Centre de Recherche en Informatique, École des mines de Paris, 35, rue Saint-Honoré, F-77305 Fontainebleau Cedex, FRANCE. phone : +33 1 64 69 48 52, fax : +33 1 64 69 47 09

Abstract. HIGH PERFORMANCE FORTRAN (HPF) is a data-parallel Fortran for Distributed Memory Multiprocessors. HPF provides an interesting programming model but compilers are yet to come. An early implementation of a prototype HPF optimizing compiler is described. Experiments of PVM 3-based generated code on a network of workstations are analyzed and discussed. It is shown that if such systems can provide very good speedups at low cost, they cannot allow scalable performance without specific communication hardware. Other early implementations of HPF compilers from academic and commercial groups are presented and compared to our work.

#### Introduction

The most promising parallel machines seem to be the Distributed-Memory Multiprocessors (DMM), such as the Intel's Paragon or the Thinking Machine's CM5. They are scalable, flexible, and offer good price/performance ratio. However their efficient programming using the message-passing paradigm is a complex and error-prone task, which makes coding hard and expensive. To ease the programmer's burden, new languages have been designed to provide a uniform name space to the user. The compiler must handle the communications, and the machine can be used as a Shared-Memory Multicomputer.

High Performance Fortran (HPF) is a new standard to support data-parallel programming for DMMs. The HPF forum, composed of vendors, academics and users, specified HPF [6] in 1992. It is intended as a *de facto* standard, supported by many companies. The language is based on Fortran 90 with additions to specify the mapping of data onto the processors of a DMM (namely directives align and distribute), parallel computations with independent and data-parallel loops (independent directive and forall instruction), reductions, plus some other extensions like new intrinsics to query about the system at run-time. The specification effort has restarted in January 1994 to address problems left aside in 1992 such as parallel I/O and irregular computations.

Section 1 gives a brief overview of the implementation and the optimizations performed by our compiler. Section 2 describes results of runs of Jacobi iterations on a network of workstations, and Section 3 analyzes what can be expected from this kind of applications on such systems. Section 4 describes the current status of other HPF compilers and compares the shortcomings of the different implementations with respect to our experiments.

\* Published in proceedings of HPCN Europe'94 (Munich, Germany)

## 1 Compiler implementation

A prototype HPF compiler [5] has been developed within PIPS [10] (Scientific Programs Interprocedural Parallelizer) at CRI. It is a 15,000 lines project that generates SPMD (Single Program Multiple Data) distributed code.

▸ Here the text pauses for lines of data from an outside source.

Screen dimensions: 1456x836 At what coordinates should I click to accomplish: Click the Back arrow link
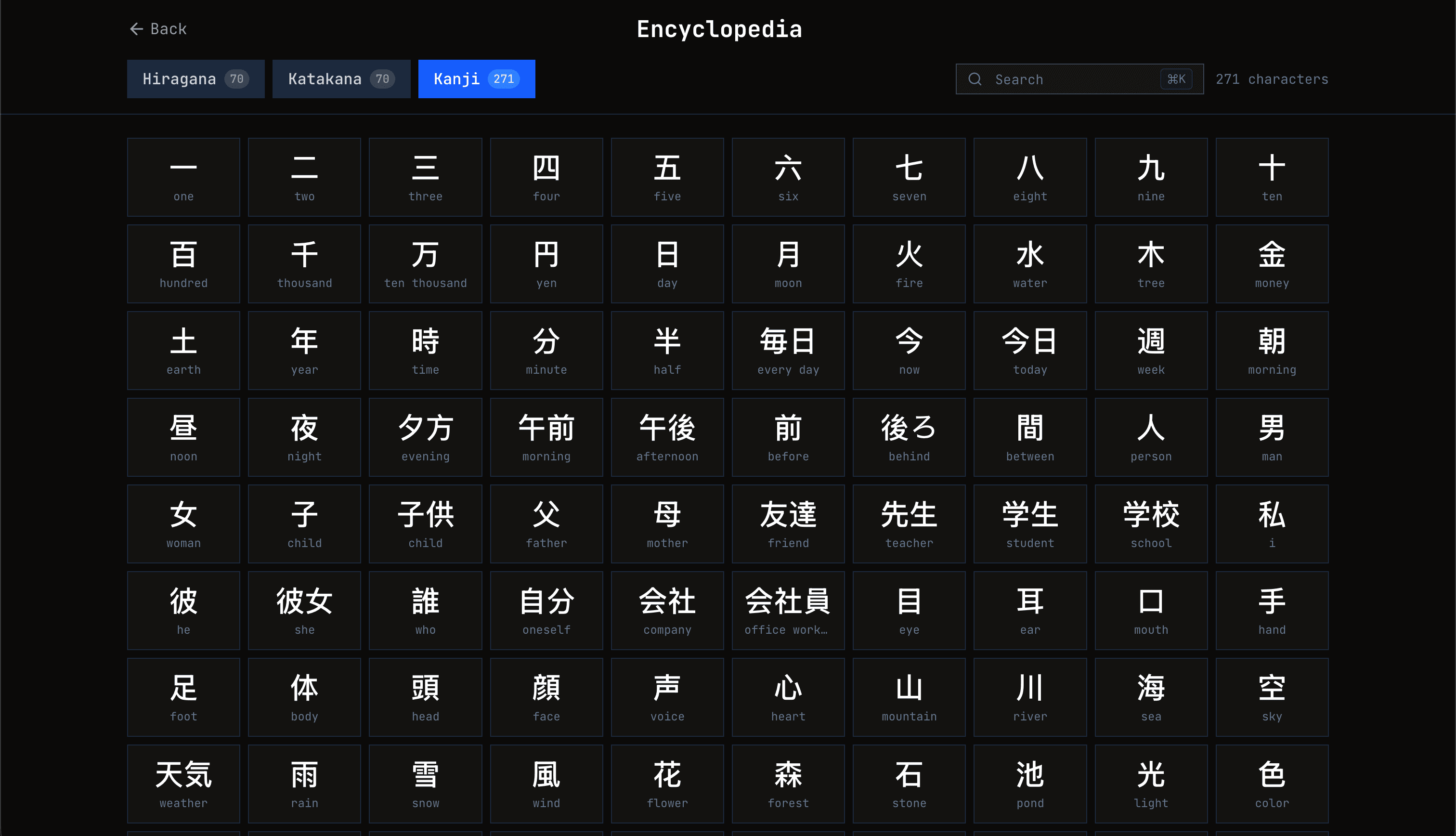tap(158, 29)

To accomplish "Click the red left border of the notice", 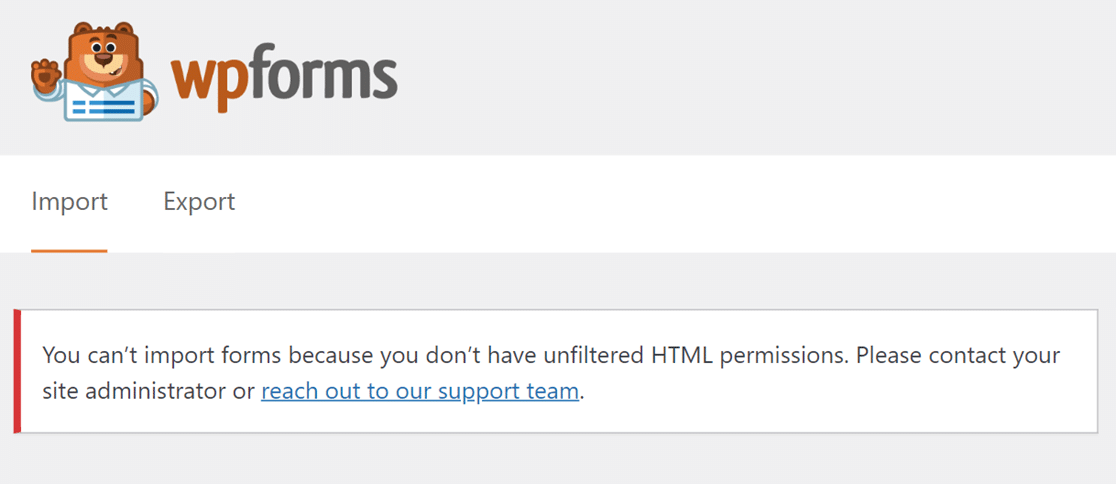I will point(17,371).
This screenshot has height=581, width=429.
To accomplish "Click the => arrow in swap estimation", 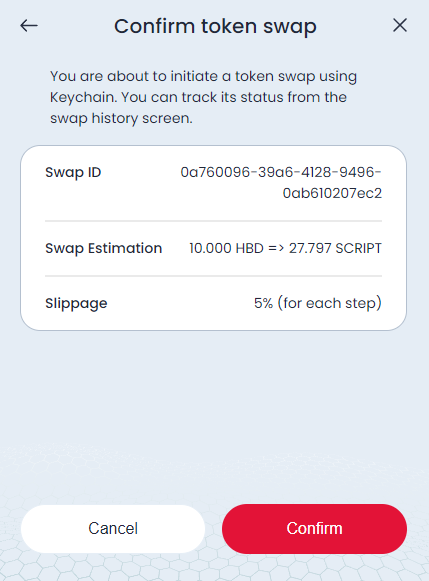I will 276,248.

Fortran 77 and various HPF constructs such as independent loops, static mapping directives and reductions are taken as input. The full semantics of the HPF mapping is supported, e.g. replicated dimensions and arbitrary cyclic distributions are handled. From this input, a 2PMD (2 Programs, Multiple Data, see Figure 3) Fortran 77 message passing code is generated. The first program mainly deals with I/O to be performed by the host processor, and the other is an SPMD code for the nodes. The code uses a library of PVM 3-based [7] run-time support functions. Thus the compiler output is as portable as PVM. Two files are also generated to initialize run-time data structures describing the distributed arrays.

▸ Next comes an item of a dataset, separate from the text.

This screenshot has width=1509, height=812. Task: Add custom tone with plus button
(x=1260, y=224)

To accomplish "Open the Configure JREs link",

The compilation is divided into 3 phases:

First, the input code is parsed and normalized (e.g. temporaries are inserted to avoid indirections...), the directives are analyzed and new declarations are computed for the distributed arrays. These new declarations reduce when possible the amount of allocated memory on each node.

The second phase generates the run-time resolution code [4] for the host and nodes as a double rewriting scheme on the abstract syntax tree of the program. The *owner computes rule* is used to define the processor that performs the computations. Accesses to remote data are guarded by tests and communications if necessary. This rewriting scheme has been formalized, which enabled us to prove parts of the correctness of the compilation process. For instance, the balance of communications can easily be proved by checking that each rewriting rule generates as many sends as receives with complementary guards and destination.

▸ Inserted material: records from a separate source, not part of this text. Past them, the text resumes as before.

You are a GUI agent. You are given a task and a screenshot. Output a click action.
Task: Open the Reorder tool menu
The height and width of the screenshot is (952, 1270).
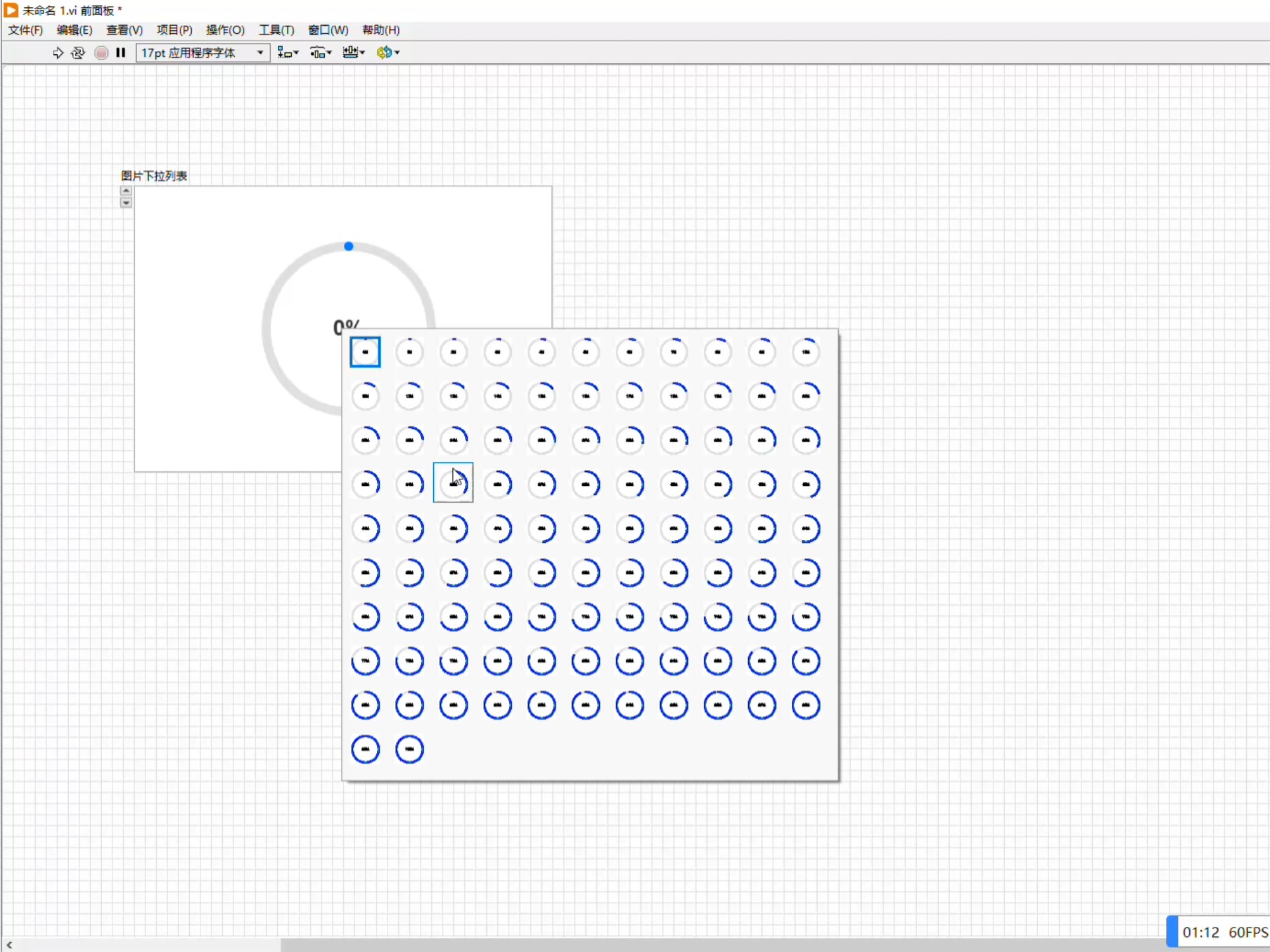(x=388, y=53)
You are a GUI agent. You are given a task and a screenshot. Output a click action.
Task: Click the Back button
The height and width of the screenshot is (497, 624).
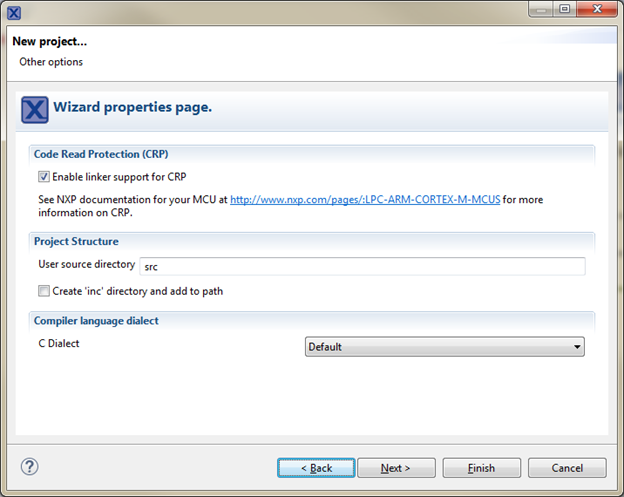click(x=315, y=468)
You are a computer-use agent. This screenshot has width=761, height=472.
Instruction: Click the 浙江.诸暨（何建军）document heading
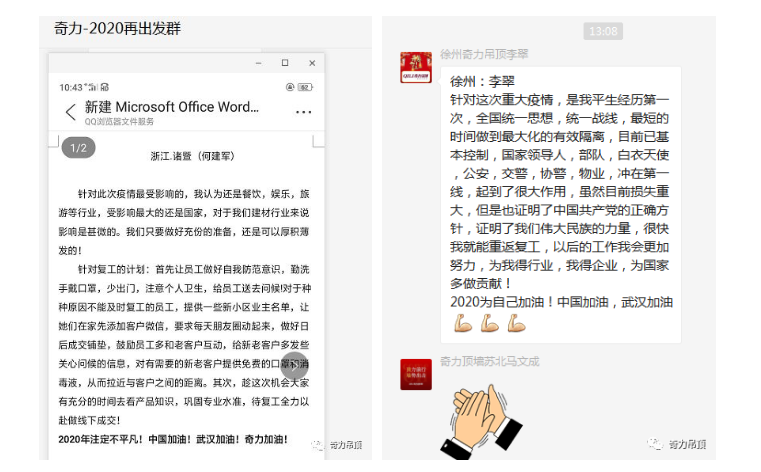(191, 156)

The third phase performs optimizations when necessary conditions are met. An overlap analysis for multi-block-distributed arrays [8] is implemented. Alignment shifts at the template level are used to evaluate the overlap width in each directions. Guards are generated for non contributing nodes. Messages are vectorized by the process, and moved outside of the loop body. Reductions are compiled through calls to dedicated run-time functions.

#### 2 Experiments

Experiments have been performed on an unloaded Ethernet network, with up to 8 Sparc Stations 1. The application (see Figure 1 with HPF directives) computes 100 Jacobi iterations on a 2D plate. The computation models heat transfers in an homogeneous square plate when the temperature is controlled on the edges. This application is fully parallel and few communications are needed. The kernel comes from [12], with a few I/O and initializations added. The communication pattern induced by the computation kernel, as well as the different initializations of some areas within the plate, are representative of stencil computations such as wave propagation in geophysics. The arrays are aligned and block-block distributed to minimize the amount of data exchange. Figure 2 shows extracts from the generated code for the machine nodes: It is an SPMD code parametrized by the processor's identity. Declarations are reduced to what is necessary on one processor, and extended to store remote data in overlap areas. Run-time support functions are prefixed by hpfc. The north vector initialization introduces a guard so that only the appropriate processors execute the loop. The local loop bounds are computed by each processor before the loop. The last part of the code shows the first send within the kernel of the computation: Each selected processor first computes to which neighbor it has to send the data, then packs and sends them. The last line is the comment that introduces the corresponding receive. All codes were compiled with all compilers' optimizations set on.

The measures are given for 1, 4 and 8 processors, and for plate width of 20 to 1,000 points (up to 2,000 points for 8 processors). They are based on the best of at least 5 runs. Figure 4 shows the Mflop/s achieved by the sequential runs when the plate width is scaled up. From these measures, 1.45 Mflop/s is taken as the Sparc 1 performance on this application. It matches most experimental points, and cache effects explain the other results. This reference is scaled to the number of processors to provide a realistic peak performance for the network of workstations used. Other measures are displayed as the percentage of this peak performance reached by the best run. This metric (e) is called *relative realistic efficiency*. Real speedups were rejected because of the artefacts linked to cache effects: A good speedup may only mean a bad sequential performance for a given plate width. Moreover sequential experiments were stopped because of memory limitations on the tested configuration. An absolute measure (e.g. Mflop/s) would not have clearly shown the relative efficiency achieved. Note that p.e (p processors, efficiency e) is a speedup, but not a measured one.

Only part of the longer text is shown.